DATA SUPPLIED: Begin
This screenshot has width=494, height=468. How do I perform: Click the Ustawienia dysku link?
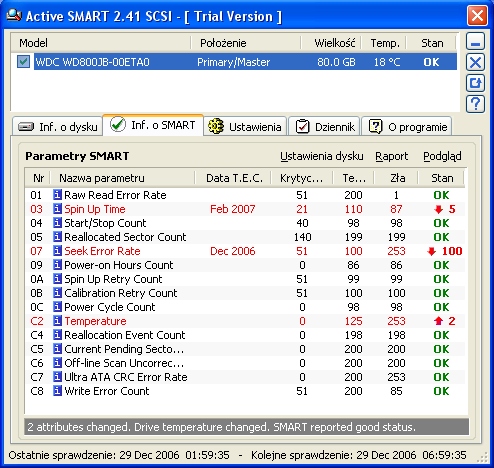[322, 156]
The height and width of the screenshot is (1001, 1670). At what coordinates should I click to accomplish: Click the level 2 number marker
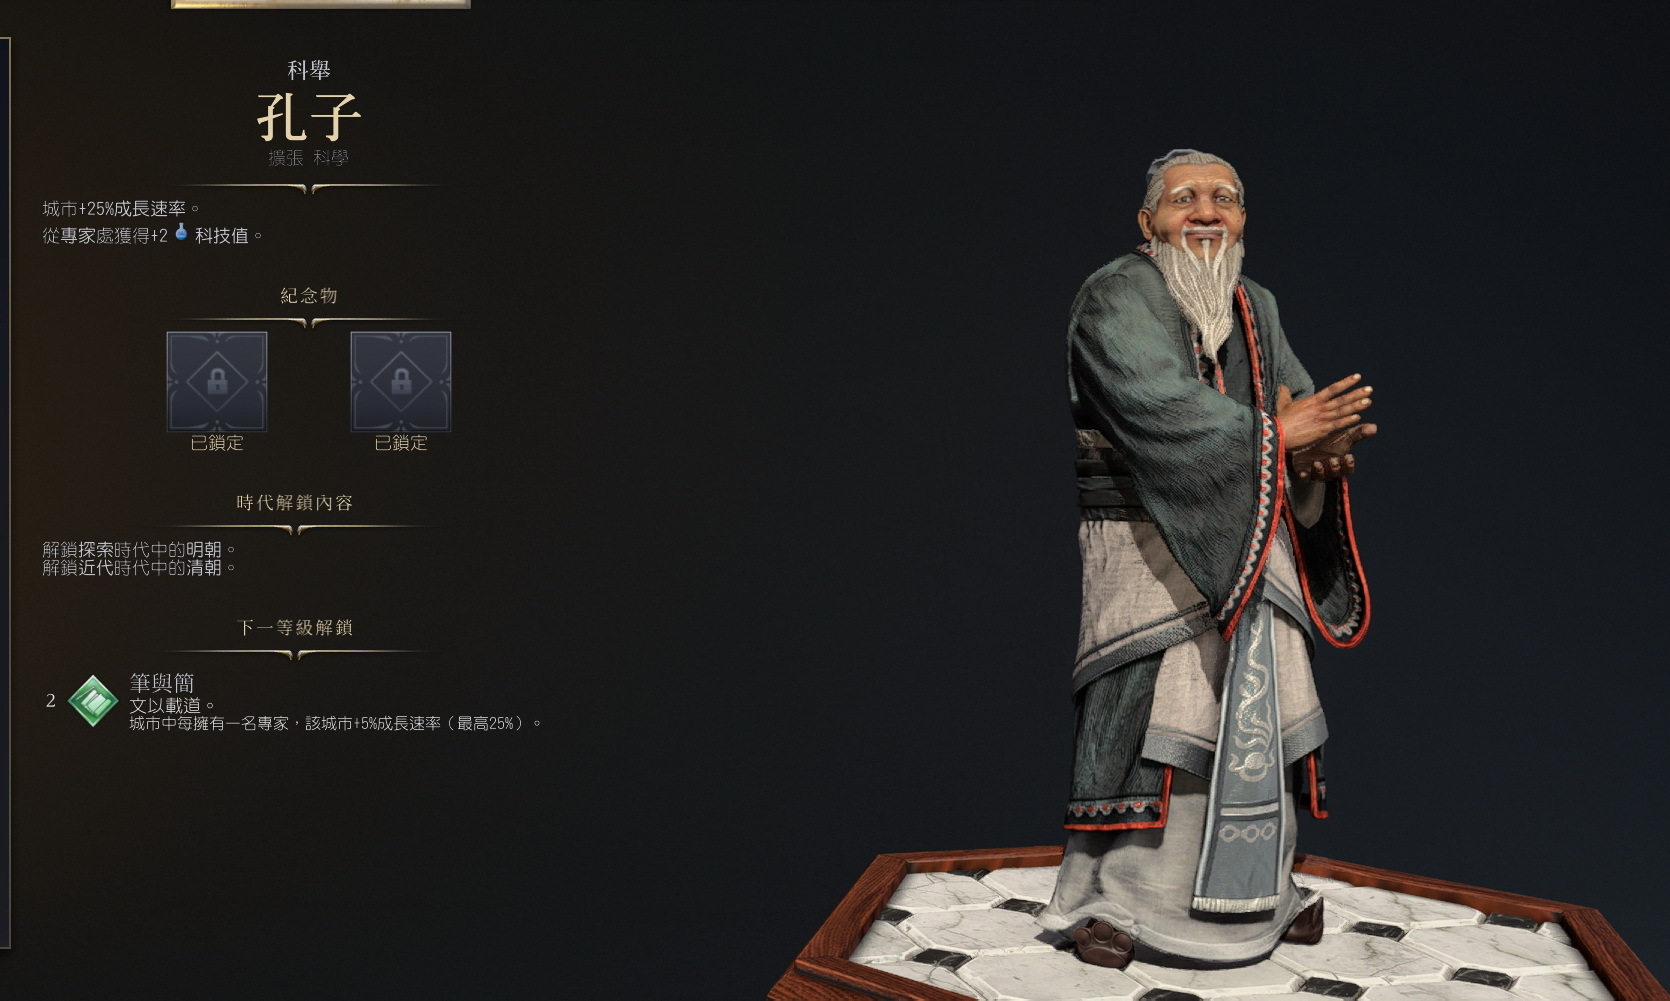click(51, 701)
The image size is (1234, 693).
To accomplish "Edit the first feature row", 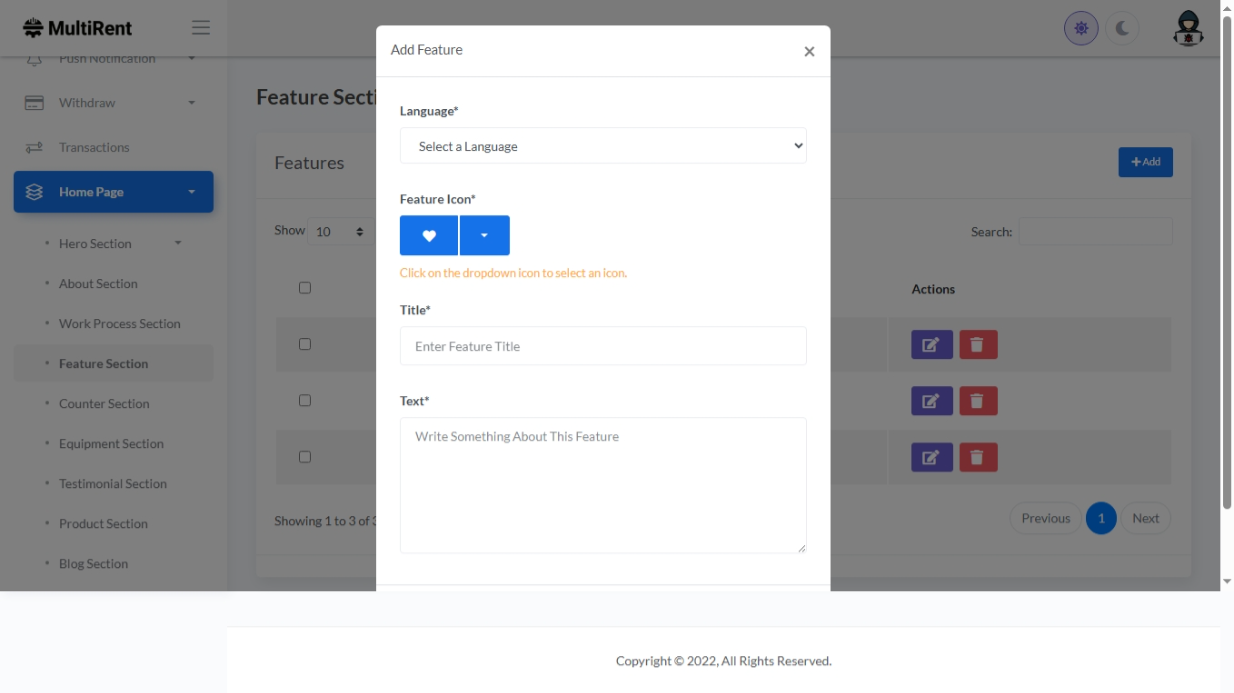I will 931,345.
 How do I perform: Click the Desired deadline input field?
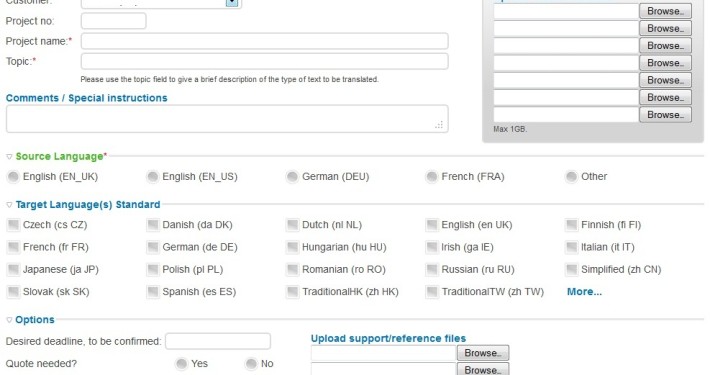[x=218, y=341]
DATA SUPPLIED: End
(EXERCISE INSTRUCTIONS):
Leave out the pictures, and write out exactly the lines from the line containing "How do I perform: Click the Desired" through the end of the records above.

(YOUR RESPONSE):
 How do I perform: Click the Desired deadline input field?
[x=218, y=341]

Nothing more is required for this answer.